Es war einmal in einem Wirtshaus eine sehr schöne junge Magd. Die gebar einen prächtigen Buben. Da sie aber das Kind nicht bei sich in der Wirtschaft behalten konnte, verpackte sie es zusammen mit dreihundert Gulden und ihrer Fotografie in eine Schachtel, band diese gut zu und legte sie in einen Bach, der zu einer Mühle floss. Das Wasser trieb die Schachtel mit dem Kind drin bis zur Mühle.
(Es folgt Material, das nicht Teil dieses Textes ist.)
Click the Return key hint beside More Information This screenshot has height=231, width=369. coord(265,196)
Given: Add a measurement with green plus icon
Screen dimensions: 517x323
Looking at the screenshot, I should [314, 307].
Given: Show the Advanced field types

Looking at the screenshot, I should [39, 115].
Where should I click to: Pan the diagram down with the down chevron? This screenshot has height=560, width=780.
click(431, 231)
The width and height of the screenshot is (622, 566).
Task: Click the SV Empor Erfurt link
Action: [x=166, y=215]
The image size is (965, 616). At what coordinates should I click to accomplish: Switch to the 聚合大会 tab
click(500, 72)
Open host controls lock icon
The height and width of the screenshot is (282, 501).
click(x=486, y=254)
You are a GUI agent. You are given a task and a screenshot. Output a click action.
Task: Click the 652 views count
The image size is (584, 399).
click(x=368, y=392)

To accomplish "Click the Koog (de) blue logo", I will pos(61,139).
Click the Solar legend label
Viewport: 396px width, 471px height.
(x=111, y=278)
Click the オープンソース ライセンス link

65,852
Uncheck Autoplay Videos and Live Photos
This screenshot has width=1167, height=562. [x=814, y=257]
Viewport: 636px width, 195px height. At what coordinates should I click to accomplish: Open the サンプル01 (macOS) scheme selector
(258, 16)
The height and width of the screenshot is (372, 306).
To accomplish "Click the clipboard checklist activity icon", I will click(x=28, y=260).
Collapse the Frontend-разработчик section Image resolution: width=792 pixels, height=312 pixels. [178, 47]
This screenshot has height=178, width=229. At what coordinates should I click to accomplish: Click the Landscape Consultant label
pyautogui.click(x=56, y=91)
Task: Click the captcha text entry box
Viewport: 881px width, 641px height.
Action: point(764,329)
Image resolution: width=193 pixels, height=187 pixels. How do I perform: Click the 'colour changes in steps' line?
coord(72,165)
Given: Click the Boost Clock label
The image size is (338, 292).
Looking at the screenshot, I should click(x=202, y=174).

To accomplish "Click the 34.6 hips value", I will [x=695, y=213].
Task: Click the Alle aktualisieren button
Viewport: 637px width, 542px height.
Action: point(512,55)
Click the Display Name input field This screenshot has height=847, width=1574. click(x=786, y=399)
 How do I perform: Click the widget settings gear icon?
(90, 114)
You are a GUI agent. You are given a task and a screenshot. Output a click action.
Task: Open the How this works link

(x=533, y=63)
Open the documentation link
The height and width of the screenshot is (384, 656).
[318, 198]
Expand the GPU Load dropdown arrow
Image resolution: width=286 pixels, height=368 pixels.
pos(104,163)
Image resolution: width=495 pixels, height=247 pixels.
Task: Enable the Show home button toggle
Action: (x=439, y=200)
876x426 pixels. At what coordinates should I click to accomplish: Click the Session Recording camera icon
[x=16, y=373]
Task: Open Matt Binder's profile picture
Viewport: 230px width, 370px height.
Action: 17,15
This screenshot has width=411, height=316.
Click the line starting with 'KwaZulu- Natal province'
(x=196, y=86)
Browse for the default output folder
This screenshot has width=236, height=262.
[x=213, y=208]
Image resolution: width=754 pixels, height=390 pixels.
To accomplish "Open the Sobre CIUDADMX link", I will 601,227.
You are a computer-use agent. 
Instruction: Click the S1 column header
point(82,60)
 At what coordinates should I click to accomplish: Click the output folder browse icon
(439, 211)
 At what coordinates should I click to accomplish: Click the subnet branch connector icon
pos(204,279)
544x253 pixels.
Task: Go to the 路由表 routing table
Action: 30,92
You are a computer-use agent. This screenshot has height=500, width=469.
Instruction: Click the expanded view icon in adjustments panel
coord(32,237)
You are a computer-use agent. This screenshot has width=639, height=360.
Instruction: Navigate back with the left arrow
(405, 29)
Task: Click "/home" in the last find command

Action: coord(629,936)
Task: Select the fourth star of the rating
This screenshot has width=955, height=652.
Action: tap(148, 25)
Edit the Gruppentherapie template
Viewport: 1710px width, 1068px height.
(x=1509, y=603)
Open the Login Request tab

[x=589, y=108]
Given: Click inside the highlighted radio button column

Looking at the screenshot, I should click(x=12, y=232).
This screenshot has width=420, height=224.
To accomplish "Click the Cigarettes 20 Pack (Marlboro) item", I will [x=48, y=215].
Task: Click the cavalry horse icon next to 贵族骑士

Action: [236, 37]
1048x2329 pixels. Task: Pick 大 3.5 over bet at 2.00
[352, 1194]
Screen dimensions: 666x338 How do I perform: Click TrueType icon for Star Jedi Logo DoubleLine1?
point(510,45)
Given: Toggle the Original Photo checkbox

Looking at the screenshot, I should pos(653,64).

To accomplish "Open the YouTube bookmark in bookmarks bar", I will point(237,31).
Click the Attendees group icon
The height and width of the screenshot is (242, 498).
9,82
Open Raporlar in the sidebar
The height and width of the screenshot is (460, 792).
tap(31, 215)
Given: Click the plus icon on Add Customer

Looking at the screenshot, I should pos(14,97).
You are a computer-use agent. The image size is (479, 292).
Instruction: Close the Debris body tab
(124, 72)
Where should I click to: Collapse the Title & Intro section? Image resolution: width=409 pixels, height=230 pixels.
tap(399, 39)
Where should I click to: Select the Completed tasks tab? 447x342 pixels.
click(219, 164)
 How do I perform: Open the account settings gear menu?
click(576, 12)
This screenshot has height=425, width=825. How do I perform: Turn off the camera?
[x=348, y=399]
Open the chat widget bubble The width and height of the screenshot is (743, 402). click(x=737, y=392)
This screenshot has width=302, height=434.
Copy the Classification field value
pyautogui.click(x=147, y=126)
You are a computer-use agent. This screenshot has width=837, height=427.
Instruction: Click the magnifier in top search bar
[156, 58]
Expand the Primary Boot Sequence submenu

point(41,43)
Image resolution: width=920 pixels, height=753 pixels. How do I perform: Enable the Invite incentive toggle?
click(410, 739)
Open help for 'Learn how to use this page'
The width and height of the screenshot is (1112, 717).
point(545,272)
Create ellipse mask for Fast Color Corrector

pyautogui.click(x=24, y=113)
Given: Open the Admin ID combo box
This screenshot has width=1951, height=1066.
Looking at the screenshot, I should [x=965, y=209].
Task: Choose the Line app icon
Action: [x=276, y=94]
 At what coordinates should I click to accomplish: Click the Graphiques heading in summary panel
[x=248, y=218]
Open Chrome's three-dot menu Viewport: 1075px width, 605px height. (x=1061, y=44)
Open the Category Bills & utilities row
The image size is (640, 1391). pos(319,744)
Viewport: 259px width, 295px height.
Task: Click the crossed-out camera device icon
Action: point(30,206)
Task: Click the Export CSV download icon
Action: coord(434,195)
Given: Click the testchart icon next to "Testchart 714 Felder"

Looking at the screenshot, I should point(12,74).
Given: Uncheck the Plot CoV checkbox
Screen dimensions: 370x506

Auf einmal stand das Mühlrad still, da ging der Müller hinaus und schaute nach, was los sei. Er fand die Schachtel, die gegen das Mühlrad getrieben worden war. Er nahm sie, trug sie in die Stube, öffnete sie, und darin lag ein kräftiges und schönes Kind. Der Müller war ganz vernarrt in diesen Buben, obwohl er selber fünf Kinder hatte. Doch seine Frau wurde gleich unwillig und sagte: «Hättest du doch diesen Fund gelassen, wo er war! Wir haben Kinder genug!»
Inzwischen schauten sie die Schachtel genauer an und fanden noch die dreihundert Gulden und die Fotografie. Als die Frau das Geld sah, war sie einverstanden, das Kind zu behalten, bis es etwas grösser sei und sein Brot selber verdienen könne.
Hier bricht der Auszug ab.